#### [Goal of the exercise]
What lines below mention the word "computer"? Copy each one.

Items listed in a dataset
# # #
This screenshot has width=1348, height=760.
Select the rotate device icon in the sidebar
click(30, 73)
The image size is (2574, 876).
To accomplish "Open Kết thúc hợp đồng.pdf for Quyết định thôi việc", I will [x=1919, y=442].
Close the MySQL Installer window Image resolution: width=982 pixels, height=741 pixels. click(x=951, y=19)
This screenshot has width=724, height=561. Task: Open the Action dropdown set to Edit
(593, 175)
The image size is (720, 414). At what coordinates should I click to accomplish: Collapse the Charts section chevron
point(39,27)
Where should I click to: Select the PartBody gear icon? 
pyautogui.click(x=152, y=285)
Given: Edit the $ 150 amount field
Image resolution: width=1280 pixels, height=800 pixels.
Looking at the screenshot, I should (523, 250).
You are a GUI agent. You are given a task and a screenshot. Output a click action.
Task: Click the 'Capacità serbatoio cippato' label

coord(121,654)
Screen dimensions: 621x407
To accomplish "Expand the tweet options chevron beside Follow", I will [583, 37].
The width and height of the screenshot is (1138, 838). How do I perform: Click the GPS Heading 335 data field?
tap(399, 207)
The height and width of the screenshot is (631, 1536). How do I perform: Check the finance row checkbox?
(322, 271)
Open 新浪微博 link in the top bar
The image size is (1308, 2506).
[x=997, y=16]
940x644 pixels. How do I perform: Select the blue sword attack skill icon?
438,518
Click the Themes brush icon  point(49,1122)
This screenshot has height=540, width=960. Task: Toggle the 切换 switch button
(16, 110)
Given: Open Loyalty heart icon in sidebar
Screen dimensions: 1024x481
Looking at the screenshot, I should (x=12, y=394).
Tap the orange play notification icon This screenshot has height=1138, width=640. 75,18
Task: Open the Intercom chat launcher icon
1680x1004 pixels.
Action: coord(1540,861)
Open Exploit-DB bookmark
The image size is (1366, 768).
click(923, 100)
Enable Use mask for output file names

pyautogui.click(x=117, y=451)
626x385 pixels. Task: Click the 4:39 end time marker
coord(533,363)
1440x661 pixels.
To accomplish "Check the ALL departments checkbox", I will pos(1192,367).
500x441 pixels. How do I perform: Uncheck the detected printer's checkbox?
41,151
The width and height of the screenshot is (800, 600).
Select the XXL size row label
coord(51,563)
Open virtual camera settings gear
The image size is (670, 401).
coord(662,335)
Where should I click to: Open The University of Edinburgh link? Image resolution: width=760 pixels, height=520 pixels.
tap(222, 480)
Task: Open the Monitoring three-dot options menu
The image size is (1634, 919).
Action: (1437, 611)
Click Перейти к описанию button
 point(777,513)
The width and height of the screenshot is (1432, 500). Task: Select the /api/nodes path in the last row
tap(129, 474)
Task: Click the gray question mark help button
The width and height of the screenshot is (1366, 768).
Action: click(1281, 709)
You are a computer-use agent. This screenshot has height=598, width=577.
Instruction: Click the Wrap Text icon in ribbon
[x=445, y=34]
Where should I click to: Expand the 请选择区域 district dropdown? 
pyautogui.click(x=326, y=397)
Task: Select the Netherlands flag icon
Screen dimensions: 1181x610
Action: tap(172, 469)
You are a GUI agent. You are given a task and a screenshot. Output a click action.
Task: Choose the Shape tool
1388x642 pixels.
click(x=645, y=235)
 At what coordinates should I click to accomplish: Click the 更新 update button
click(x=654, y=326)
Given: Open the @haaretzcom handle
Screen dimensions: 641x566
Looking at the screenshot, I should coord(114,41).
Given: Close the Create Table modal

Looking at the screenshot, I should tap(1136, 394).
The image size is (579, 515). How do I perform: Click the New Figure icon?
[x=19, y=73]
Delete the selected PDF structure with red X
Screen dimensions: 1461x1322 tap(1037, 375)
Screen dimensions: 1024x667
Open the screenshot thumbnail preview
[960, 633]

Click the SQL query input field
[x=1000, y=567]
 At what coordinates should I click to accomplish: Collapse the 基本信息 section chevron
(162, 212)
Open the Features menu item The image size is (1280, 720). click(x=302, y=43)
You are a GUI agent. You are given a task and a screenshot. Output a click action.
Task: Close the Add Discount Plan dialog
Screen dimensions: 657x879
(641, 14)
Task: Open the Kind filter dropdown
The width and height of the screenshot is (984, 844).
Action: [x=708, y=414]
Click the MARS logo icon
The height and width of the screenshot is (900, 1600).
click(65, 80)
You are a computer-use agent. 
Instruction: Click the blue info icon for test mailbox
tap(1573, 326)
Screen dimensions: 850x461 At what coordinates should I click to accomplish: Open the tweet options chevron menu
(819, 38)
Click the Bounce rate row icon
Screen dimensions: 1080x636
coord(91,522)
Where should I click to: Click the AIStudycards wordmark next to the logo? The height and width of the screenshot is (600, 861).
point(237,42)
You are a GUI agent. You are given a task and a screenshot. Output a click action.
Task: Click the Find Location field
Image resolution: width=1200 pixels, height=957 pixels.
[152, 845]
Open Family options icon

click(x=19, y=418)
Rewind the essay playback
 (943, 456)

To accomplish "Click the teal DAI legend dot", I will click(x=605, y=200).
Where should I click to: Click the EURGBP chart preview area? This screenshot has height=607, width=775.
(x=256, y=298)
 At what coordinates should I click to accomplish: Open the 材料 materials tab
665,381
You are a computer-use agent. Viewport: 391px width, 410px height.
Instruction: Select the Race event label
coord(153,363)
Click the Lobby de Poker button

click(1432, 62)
# # #
#### [Result for this exercise]
You are a computer-use agent. This screenshot has height=598, width=577.
You are a computer-use agent. 
You are a computer-use agent. Viewport: 391px width, 410px height.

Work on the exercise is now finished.